Please avoid online piracy. And by piracy, I mean: Downloading movies/music/software from ersatz sources without paying for them. Just don’t do it. You’ll live to regret it.
I won’t preach or get all moral about this. That’s for other people to do. And I can’t judge; I’m sure I’ve poached an album or two, back in the day. Instead of appealing to your ethics, I want you to appreciate this matter from a computer security standpoint. Pirated downloads carry with them a risk of infection.
When you obtain and open a cracked software package, or start to watch that movie you saw posted on Twitter, how do you know what’s in there?

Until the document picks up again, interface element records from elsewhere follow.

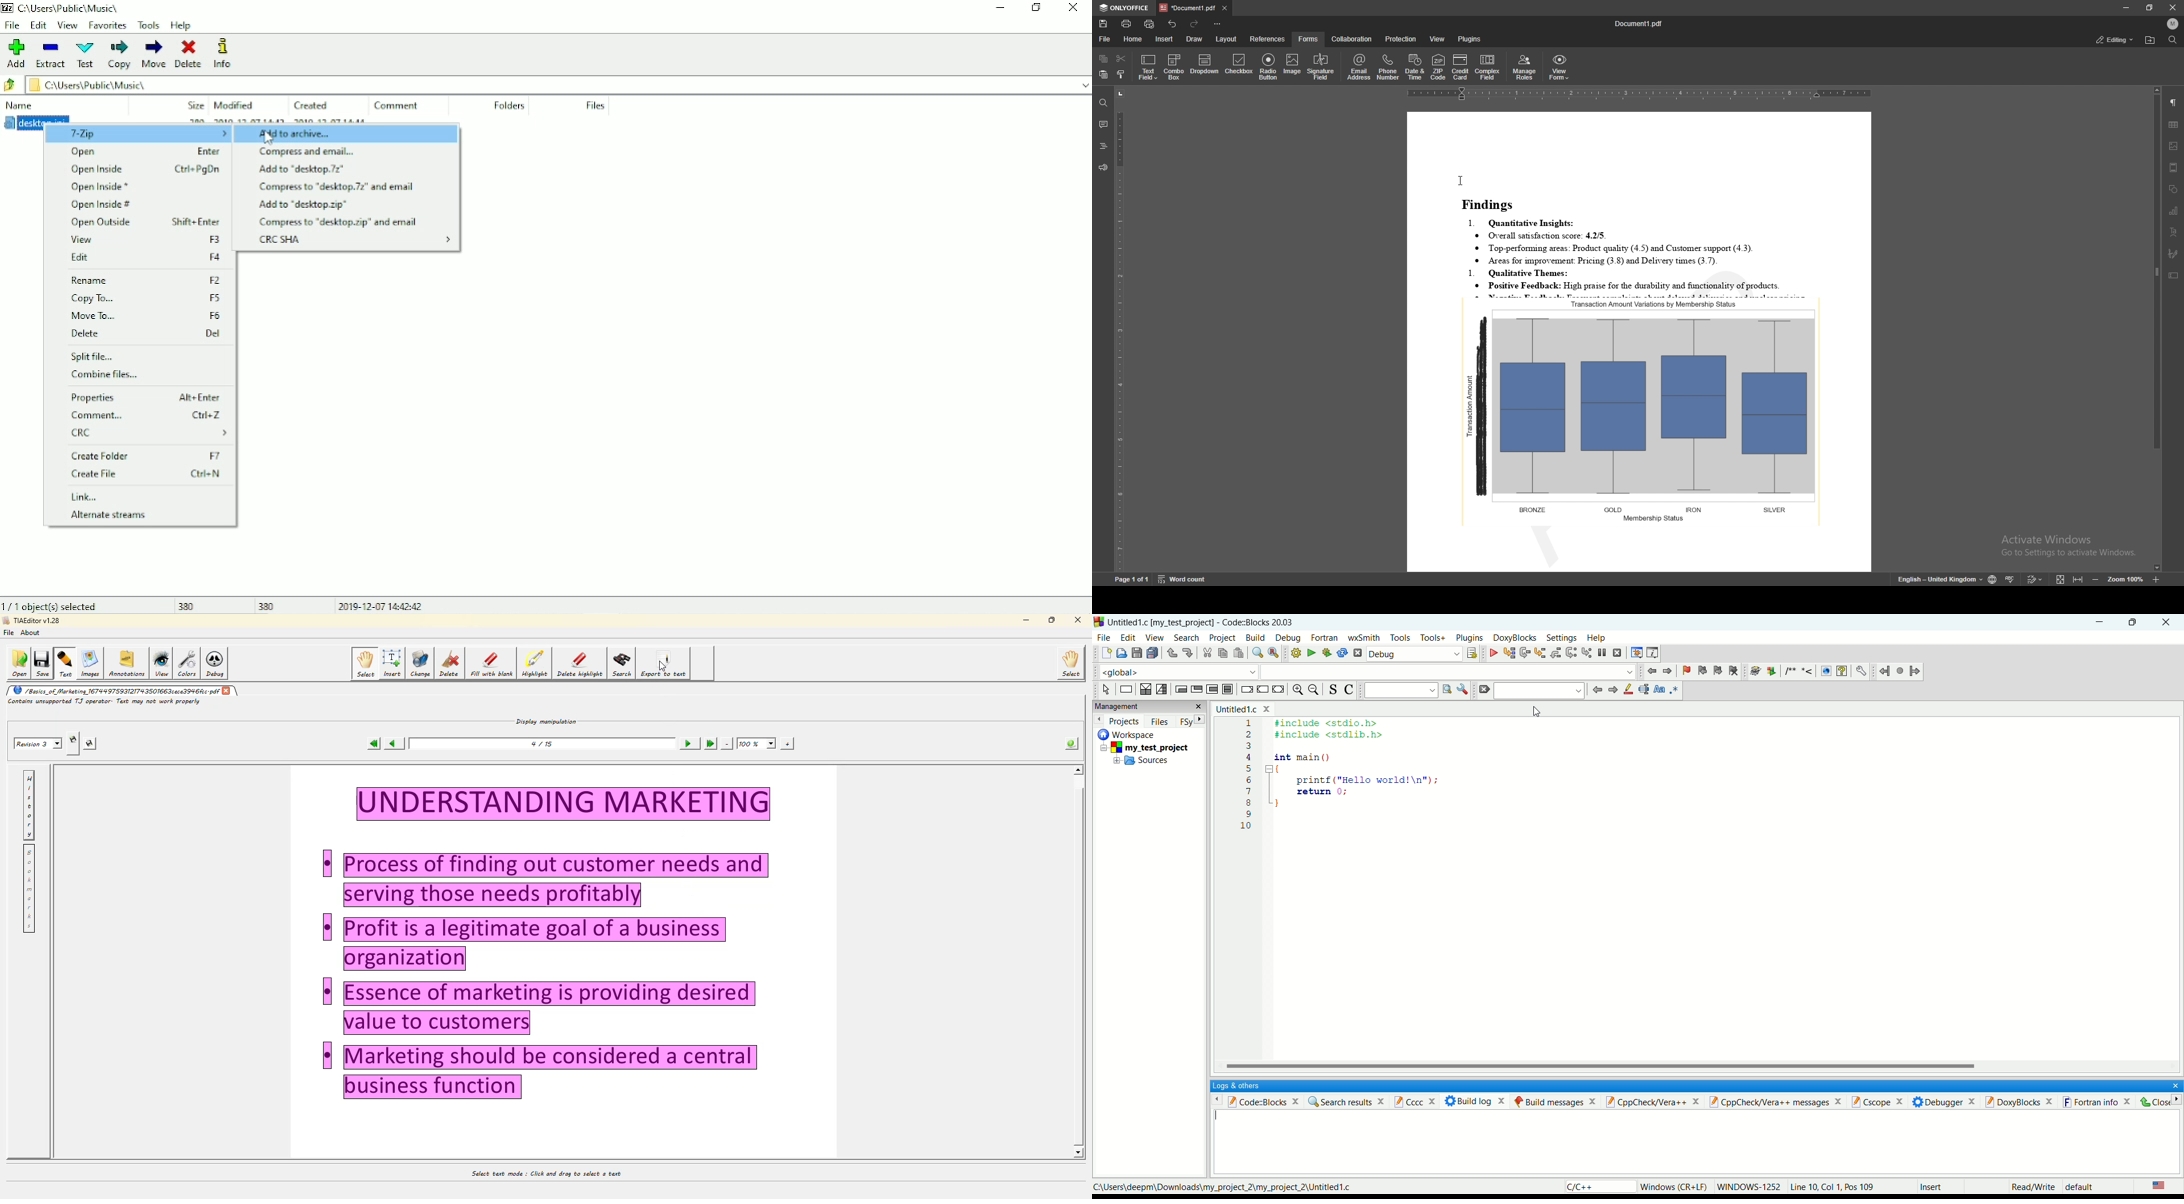 This screenshot has width=2184, height=1204. What do you see at coordinates (2059, 579) in the screenshot?
I see `fit to screen` at bounding box center [2059, 579].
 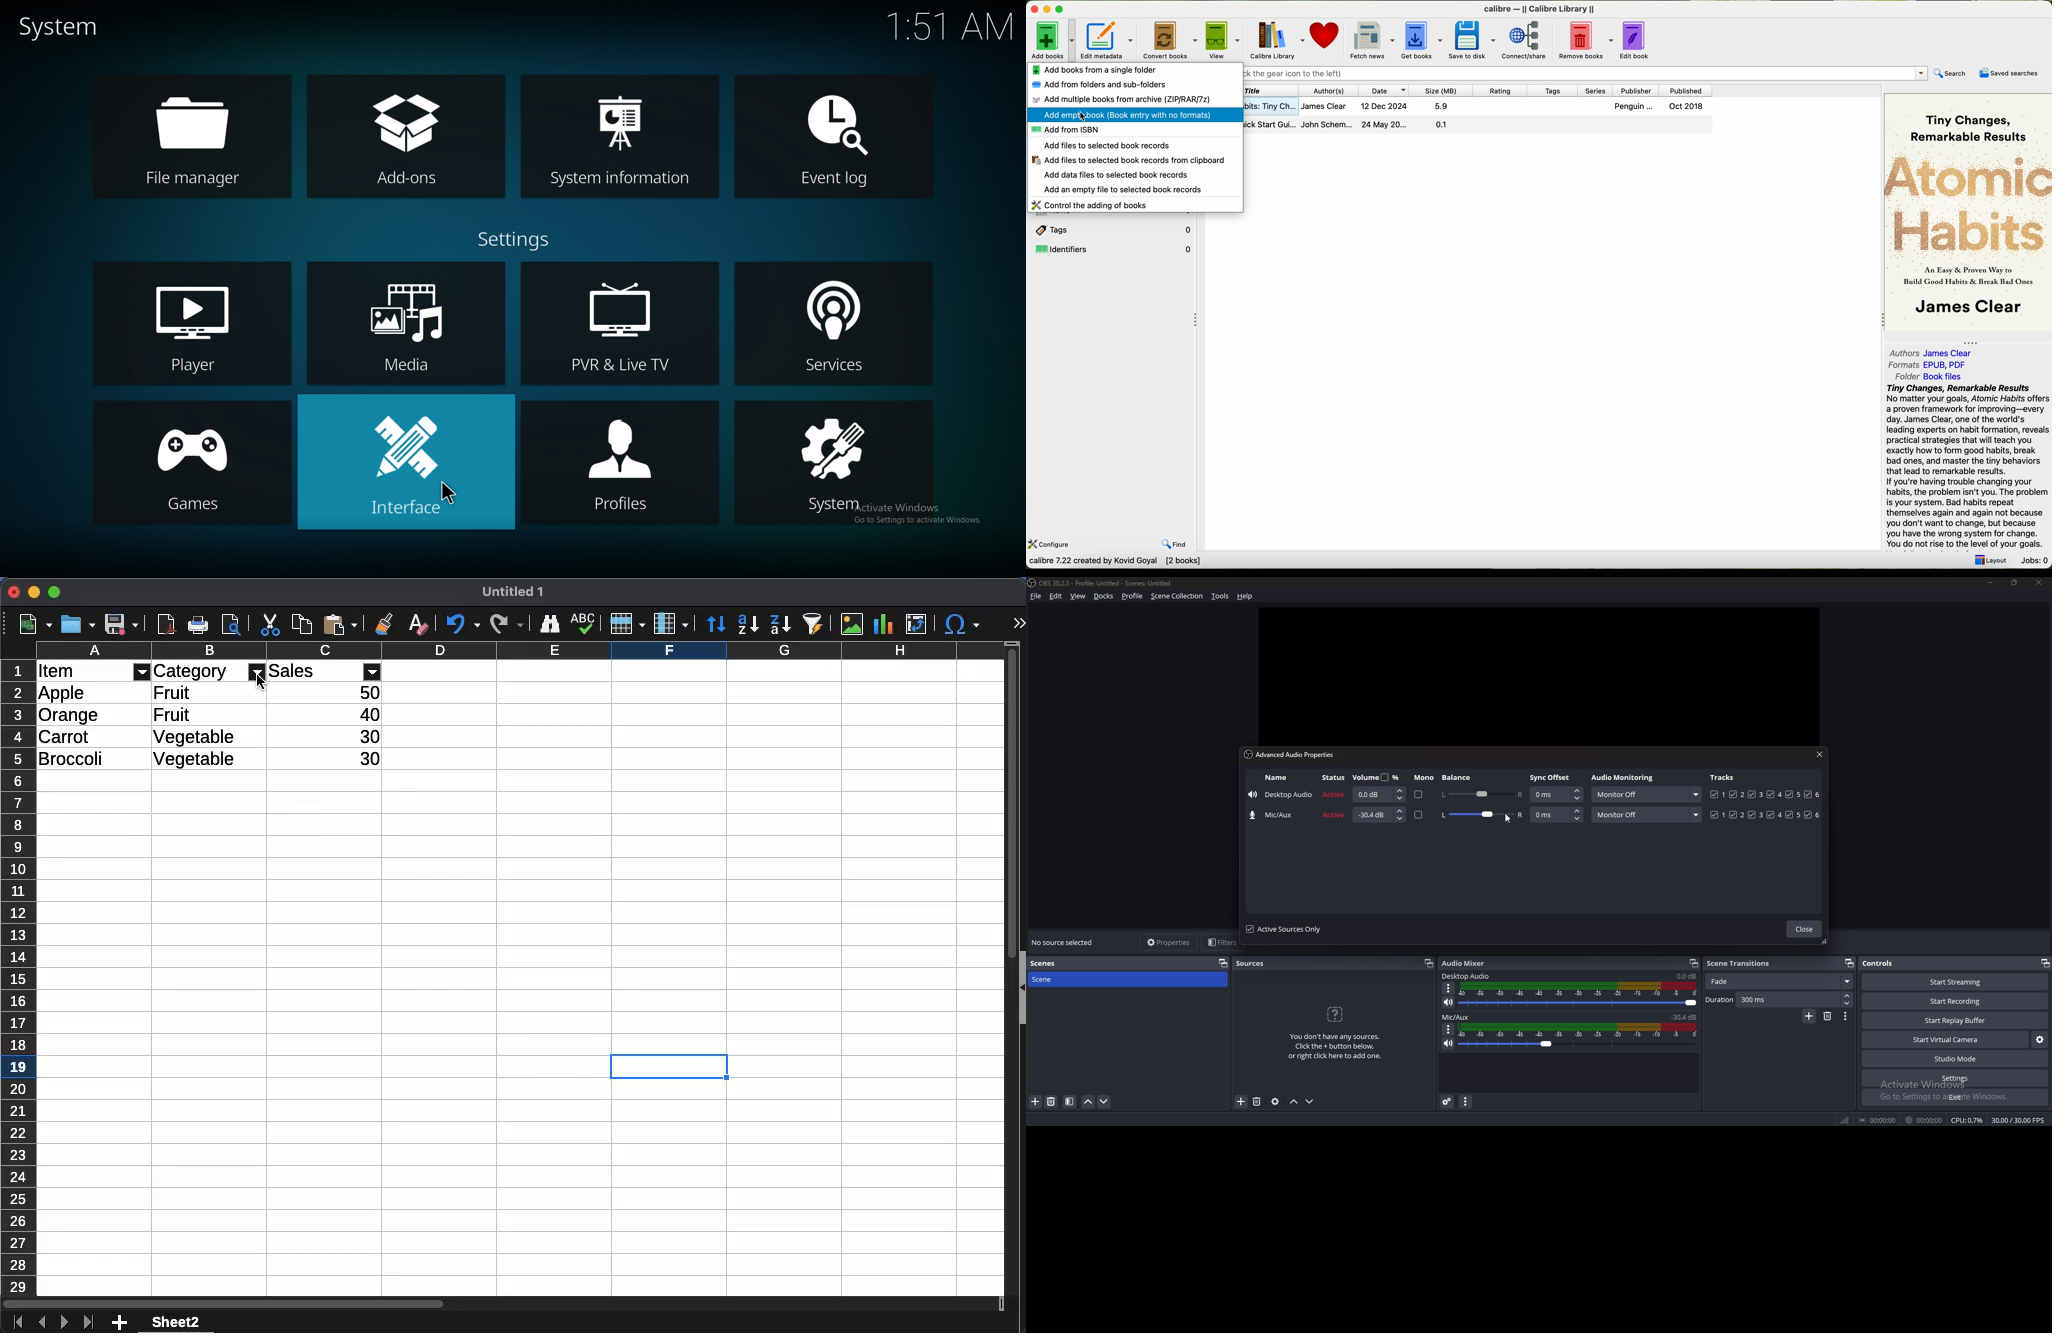 I want to click on add data files to selected book records, so click(x=1117, y=175).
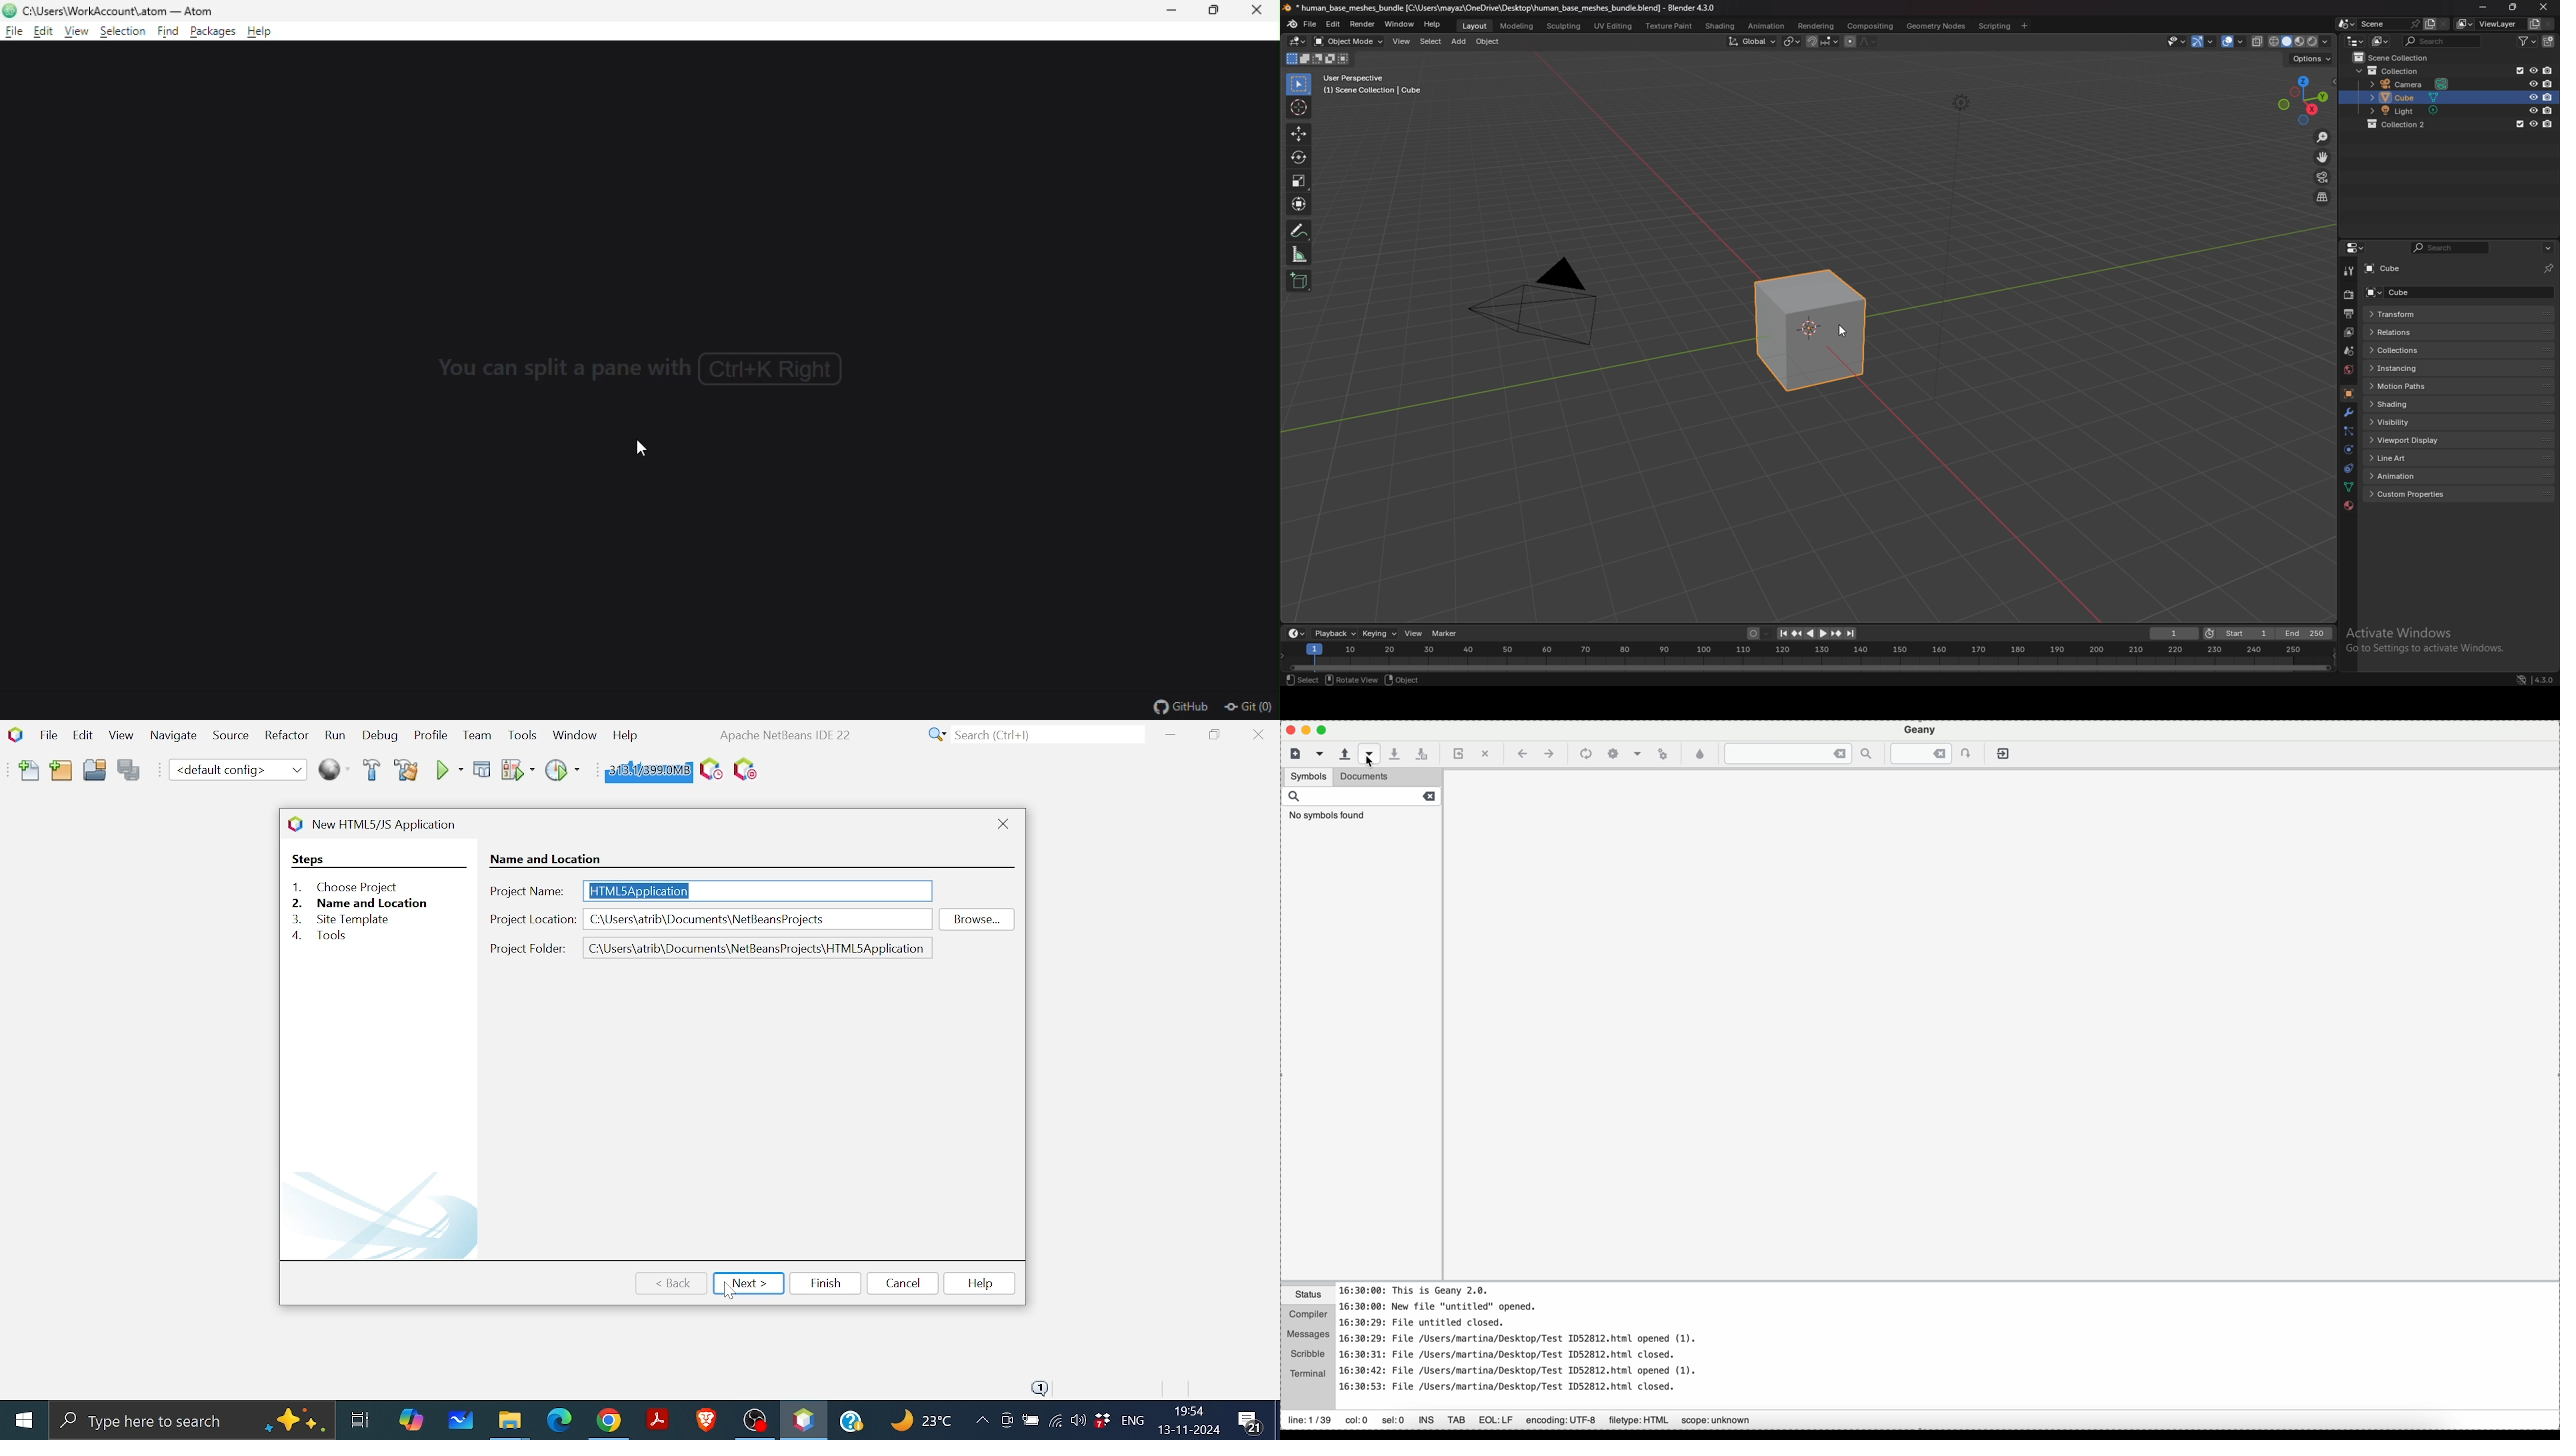  Describe the element at coordinates (1458, 752) in the screenshot. I see `reload the current file from disk` at that location.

Some of these popular pirated movies come with a dose of malware. Your antivirus may not block the viral load. Your VPN doesn’t matter. And the infections can range from nuisance pop-up ads to serious password and data theft. Yikes!
Look, I’m as excited as many of you are to own and re-watch the new Super Mario flick. But online piracy has a cost that you can compare against the price of what you want to enjoy. Weigh it like this: You can buy a streaming copy of the aforementioned movie, through legitimate means, right now for $30. (That price will come down as the Blu-rays are released in a month or two.) Or you can take your chances with a torrented copy or pirate download from some shady link, and then pay me to fix your computer. My labor fee for virus-cleanup is typically a bit higher than the price of a properly-bought film.
PS: Besides the viral risk, there is also a non-zero chance that you could get in legal trouble. It’s rare, I’ll admit, but I have seen a few people get some nasty threatening letters from lawyers, over the years. Getting one of those letters is sure to ruin your weekend.